Friday, October 31, 2014

Dora Tse-pe Pueblo Pottery

My fascination with all things Native American art continues to grow...such beauty...here are some examples of Dora Tse-pe's pottery...
























Dora Tse-pe, a Tewa Indian born at Zia Pueblo in 1939, has developed her craft at San Ildefonso. Sometimes called "contemporary," she balances traditional methods with innovative juxtapositions of clays, colors, and textures.

Tse-pe learned pottery as a child from her mother, Candelaria Gachupin, gathering clay, sand, and the basalt that they added for temper (instead of volcanic ash). Basalt had to be stored in the ground to keep it from oxidizing.

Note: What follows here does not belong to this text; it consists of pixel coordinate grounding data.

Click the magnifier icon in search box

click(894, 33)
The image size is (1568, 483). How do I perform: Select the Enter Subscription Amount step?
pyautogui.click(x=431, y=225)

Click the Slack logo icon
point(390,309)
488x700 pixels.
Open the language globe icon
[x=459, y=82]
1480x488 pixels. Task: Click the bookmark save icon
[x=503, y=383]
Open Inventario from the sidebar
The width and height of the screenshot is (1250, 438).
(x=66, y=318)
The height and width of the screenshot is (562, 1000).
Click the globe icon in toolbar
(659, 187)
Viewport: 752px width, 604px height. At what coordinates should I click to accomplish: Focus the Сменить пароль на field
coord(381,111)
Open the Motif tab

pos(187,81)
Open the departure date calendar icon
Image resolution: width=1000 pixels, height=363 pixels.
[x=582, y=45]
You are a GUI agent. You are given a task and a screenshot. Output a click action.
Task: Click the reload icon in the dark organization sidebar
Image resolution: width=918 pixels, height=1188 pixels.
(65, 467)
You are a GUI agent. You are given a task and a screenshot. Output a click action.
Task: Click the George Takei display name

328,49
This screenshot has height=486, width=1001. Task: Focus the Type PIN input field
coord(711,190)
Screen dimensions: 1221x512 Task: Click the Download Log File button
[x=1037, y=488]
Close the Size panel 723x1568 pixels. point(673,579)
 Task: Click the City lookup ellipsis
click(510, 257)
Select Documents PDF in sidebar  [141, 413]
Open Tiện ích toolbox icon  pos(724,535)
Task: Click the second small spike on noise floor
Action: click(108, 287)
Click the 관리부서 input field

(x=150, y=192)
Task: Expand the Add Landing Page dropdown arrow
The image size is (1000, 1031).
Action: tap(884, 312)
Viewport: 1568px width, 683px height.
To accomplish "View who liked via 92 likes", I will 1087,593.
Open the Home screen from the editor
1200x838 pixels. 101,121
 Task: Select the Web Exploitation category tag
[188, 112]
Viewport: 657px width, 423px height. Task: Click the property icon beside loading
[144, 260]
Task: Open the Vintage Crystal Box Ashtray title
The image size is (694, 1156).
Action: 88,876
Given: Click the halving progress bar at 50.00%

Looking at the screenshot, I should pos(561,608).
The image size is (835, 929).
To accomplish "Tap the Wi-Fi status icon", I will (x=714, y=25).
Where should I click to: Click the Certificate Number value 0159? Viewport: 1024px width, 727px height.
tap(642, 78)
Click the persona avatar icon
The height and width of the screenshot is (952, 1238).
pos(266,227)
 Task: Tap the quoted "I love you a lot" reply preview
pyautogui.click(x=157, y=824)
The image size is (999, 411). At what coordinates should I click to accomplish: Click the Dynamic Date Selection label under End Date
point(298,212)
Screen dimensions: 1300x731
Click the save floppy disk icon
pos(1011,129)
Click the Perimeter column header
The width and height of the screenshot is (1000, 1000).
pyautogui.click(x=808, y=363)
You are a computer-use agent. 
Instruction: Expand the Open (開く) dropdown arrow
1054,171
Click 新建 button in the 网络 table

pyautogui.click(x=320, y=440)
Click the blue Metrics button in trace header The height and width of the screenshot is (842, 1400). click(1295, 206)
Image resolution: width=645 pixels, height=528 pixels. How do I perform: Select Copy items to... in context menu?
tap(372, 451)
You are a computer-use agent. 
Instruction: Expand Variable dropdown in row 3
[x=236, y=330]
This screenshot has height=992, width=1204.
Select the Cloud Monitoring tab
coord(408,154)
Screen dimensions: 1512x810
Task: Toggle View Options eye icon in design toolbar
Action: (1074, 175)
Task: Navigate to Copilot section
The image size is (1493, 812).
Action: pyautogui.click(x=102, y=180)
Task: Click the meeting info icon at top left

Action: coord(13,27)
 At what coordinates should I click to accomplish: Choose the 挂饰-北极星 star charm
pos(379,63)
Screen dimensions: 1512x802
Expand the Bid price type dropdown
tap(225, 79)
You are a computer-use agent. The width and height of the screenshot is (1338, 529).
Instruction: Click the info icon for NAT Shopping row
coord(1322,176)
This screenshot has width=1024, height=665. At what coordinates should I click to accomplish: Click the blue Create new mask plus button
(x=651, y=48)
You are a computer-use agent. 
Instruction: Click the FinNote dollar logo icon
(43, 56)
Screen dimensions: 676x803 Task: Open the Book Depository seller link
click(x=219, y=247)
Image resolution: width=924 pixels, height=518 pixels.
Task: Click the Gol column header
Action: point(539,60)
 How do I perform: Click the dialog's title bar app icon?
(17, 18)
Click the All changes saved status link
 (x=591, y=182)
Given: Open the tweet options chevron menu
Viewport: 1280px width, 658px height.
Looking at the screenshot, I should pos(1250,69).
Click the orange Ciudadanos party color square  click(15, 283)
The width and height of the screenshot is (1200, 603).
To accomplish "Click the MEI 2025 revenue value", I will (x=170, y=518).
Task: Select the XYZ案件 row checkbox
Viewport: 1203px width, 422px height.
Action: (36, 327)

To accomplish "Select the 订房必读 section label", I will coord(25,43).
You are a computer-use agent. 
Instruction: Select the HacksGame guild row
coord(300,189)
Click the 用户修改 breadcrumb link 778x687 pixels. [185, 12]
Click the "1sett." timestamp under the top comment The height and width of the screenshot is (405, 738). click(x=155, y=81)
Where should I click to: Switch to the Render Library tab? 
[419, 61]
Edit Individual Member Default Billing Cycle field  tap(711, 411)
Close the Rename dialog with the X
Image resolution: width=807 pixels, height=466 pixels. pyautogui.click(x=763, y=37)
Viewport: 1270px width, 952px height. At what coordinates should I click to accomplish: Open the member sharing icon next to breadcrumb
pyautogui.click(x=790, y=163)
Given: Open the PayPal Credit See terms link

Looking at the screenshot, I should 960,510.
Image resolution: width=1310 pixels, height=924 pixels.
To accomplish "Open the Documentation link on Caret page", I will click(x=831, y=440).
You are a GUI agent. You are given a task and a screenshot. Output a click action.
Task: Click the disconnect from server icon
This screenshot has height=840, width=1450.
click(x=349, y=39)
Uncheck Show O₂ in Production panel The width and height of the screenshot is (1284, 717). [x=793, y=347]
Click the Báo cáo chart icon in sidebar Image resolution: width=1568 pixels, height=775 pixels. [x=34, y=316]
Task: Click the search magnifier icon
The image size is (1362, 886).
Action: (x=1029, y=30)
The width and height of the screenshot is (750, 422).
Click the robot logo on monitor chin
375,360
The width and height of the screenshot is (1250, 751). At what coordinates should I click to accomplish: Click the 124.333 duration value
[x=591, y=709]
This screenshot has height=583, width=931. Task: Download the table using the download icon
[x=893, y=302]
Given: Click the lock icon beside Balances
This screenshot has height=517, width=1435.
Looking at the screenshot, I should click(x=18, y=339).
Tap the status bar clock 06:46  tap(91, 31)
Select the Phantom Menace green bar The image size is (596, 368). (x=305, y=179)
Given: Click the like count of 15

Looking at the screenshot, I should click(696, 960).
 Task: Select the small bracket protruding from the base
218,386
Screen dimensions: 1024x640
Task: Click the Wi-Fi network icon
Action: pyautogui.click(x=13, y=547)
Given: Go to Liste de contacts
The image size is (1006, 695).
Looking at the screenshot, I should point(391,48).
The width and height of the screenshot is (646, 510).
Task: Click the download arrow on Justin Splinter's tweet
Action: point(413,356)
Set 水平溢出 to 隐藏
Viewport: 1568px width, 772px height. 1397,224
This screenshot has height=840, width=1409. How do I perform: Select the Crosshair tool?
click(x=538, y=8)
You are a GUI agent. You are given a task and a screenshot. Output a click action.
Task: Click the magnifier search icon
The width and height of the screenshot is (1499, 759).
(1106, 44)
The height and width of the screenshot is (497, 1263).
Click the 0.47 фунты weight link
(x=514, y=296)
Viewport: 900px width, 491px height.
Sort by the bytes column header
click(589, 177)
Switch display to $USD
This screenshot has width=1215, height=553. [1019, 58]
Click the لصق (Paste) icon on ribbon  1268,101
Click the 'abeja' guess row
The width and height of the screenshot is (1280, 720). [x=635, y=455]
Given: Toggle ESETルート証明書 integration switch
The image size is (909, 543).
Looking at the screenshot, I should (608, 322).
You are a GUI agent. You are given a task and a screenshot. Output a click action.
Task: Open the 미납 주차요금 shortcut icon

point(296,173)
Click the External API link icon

Dora would bring it home and bury it until it was time to make pots, when the basalt would be pounded and ground into a powder.

When Dora married and moved to San Ildefonso Pueblo, she already knew how to make pottery, but she watched Rose Gonzales, her new mother-in-law, make red and black pottery. "We didn't polish at Zia," says Dora, who has helped Rose gather clay and fuel for fire for ten years.

Dora says that she was inspired by Maria Martinez's son Popovi Da, by his son Tony Da, and by her mother-in-law, Rose, who came to San Ildefonso from San Juan Pueblo

Rose was making polished black pottery as she did at San Juan. Dora says Rose claimed she taught Santa Clara potters to carve and started women carving at San Ildefonso and that she is responsible for the great tradition of carving polished red or black pots.

Dora has received a lot of recognition for her work. The first prize she ever won was a blue ribbon at the 1969 New Mexico State Fair in Albuquerque for a simple, plain black pot that she had polished and fired with Rose Gonzales

Rose often took Dora on workshop tours, and Dora took her own pots along, too. Dora says that every year at the Indian Market in Santa Fe, she gets some kind of ribbon, and that in 1988 and 1991 she won the prestigious Best in Traditional Pottery award.

Now Dora travels all over the country for shows and demonstrations and entertains workshop groups at her home on the pueblo. "I love to carve. I do some new things, but I will never get away from carving altogether. Some artists do crazy things. I won't," declares Dora, who has filled her home with traditional pots made by her mother at the Zia Pueblo.

Dora's innovation in clay work -- she sees her work as an extension of traditional pottery making -- is to combine various colored clays in the same piece, for instance, polished red clay combined with dull-surfaced, gold-flecked micaceous clay, or red polished clay combined with dull black and micaceous clays, or other combinations she works out. 

Micaceous clay, used years ago for functional pots by many different Indian cultures, is now being revived for its exciting orange and gold colors; Dora has accepted the challenge of finding the clay and working with it.

She also adds turquoise and coral to accent her deep carving technique or to mark a change of clay color on a pot. Dora complains that her galleries and collectors call her work "contemporary Indian." Dora dislikes the term because she considers herself traditional. She claims to be unaware of the path she is forging.